*** Records shown ***

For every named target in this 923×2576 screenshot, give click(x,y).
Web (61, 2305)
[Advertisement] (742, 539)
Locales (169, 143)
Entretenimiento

*** End of Records shown ***

| To do |
Retype all of the material above with every character intact.

| Solved problem |
For every named target in this 923×2576 screenshot, give click(x,y).
Web (61, 2305)
[Advertisement] (742, 539)
Locales (169, 143)
Entretenimiento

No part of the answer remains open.